Турецкий, который собирался было закурить, посмотрел с сомнением на пачку «Кэмела» и убрал ее в стол.

– Александр Борисович, – церемонно сказал Поляков. – Я приношу свои извинения за то, что с вами сотворил, но, к несчастью, это была единственная возможность остаться здесь. Я, надеюсь, могу вас называть не гражданином следователем, а по имени-отчеству?

Турецкий кивнул. И тут же спросил, уже понимая, каков будет ответ:

– То есть вы хотите сказать, что специально вырубили меня, чтобы вас задержали?

– Именно, – подтвердил Поляков с удовольствием.

– Почему же вы так хотели спрятаться именно в тюрьме, от кого вам нужна защита?

– Спрятаться я уже вряд ли где смогу. Я теперь зомби, на мне клеймо. Я здесь отчасти затем, чтобы получить что-то вроде индульгенции…

– Это вы ошиблись адресом, в Ватикан надо было обращаться.

– Вы не понимаете. Чтобы получить индульгенцию и сразу же поделиться с вами этим большим человеческим счастьем.

– Действительно, не понимаю, – сознался Турецкий.

– Это опасное заявление для следователя, – улыбнулся Поляков.

– Объяснитесь, если возможно.

– А если нет?

– Тогда мне придется изымать ваши соображения самостоятельно, – начиная раздражаться, сказал Турецкий. – Такая уж работа. Слишком много разных дел связано с вашей неординарной персоной. Но давайте кончать этот абстрактный разговор. Я готов еще раз отведать клофелина, только бы разобраться в том, что вы наворотили.

– А скажите, Александр Борисович, что было в камере хранения, которую я вам назвал?

– Вы хотите сказать, что не знаете этого?

– Конечно, нет. Или, может быть, вы нашли там мои отпечатки пальцев? – насмешливо спросил Поляков. – А я-то гадаю, зачем с меня их тут снимали.

– Мы нашли их в другом месте, – спокойно заметил Турецкий.

– Да, я понимаю, в машине «скорой помощи». Ну так я от этого не отказываюсь.
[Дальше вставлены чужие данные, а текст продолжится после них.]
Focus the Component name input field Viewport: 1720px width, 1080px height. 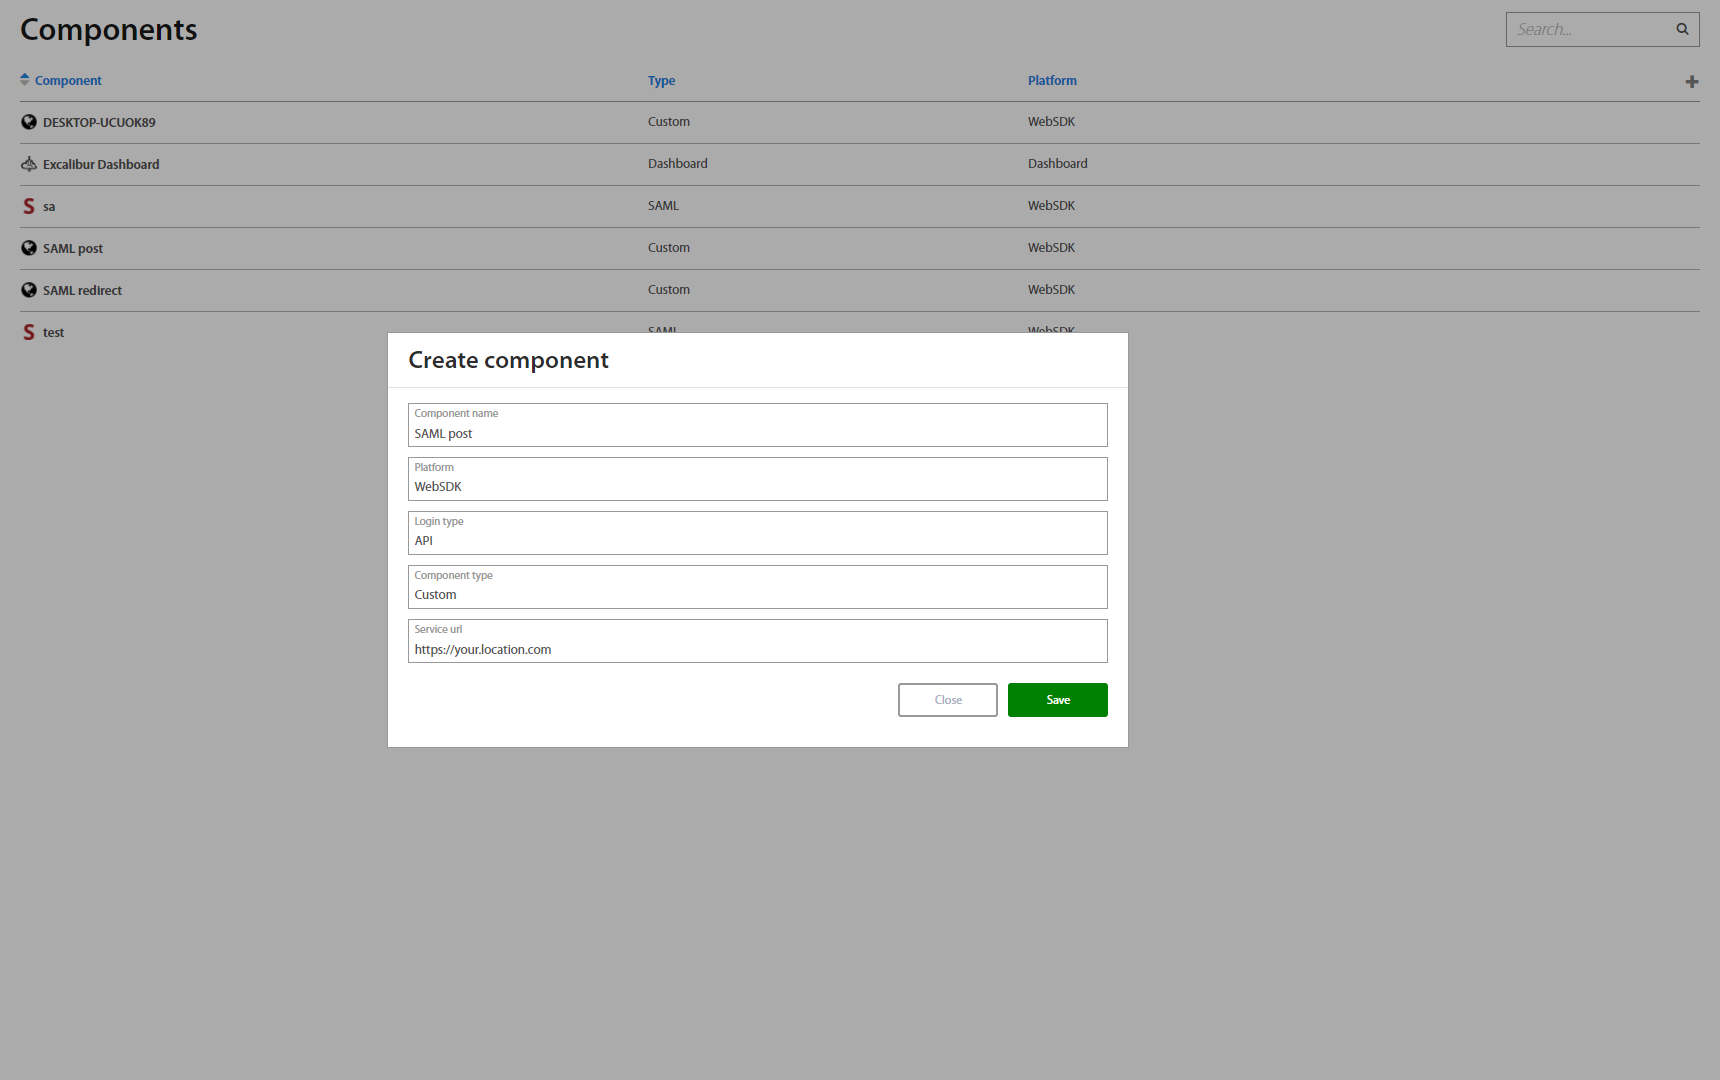click(757, 434)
– И может быть, не откажетесь от убийства санитара Менжеги?

– Не откажусь, – охотно согласился Поляков.

Турецкий не поверил своим ушам.

– Повторить? – усмехнулся Поляков, открывая идеальные зубы. – А лучше давайте все с начала. Лады, как вы говорите?

– Это я и хотел предложить. Итак, когда вы познакомились с Менжегой?

– Простите, я все же хотел бы узнать, что именно нашли в камере хранения?

«А что я теряю? – подумал Турецкий. – Тем более, скорей всего, Поляков и сам это знает».

И он сказал:

– Там были яуфы с пленкой.

– Что такое яуфы?

– Металлические коробки, в которых хранится кинопленка, – теряя терпение, объяснил Турецкий.

– То есть там было кино?

– Да.

Поляков хлопнул себя по лбу:

– Как же я не догадался. И какое же?

– Не знаю, я еще не смотрел.

– Я имею в виду – наше или иностранное?

– Да какая разница, в конце концов?!

– Может, и никакой, а может, и существенная. А вы разве не понимаете, откуда оно взялось, вы, следователь?! Вы же были недавно в Сочи!

И тут Турецкий поперхнулся. Действительно, как он мог забыть! В первый же день Трофимов рассказал ему, что из внеконкурсной программы фестиваля пропало тринадцать фильмов, и по этому поводу разразился приличный скандал. И вот они где выплыли. Да, кстати, ведь нашлись только два фильма, а где же остальные? Еще и это теперь добавилось, не говоря уже о каком-то мифическом Принце, о котором обмолвился Поляков.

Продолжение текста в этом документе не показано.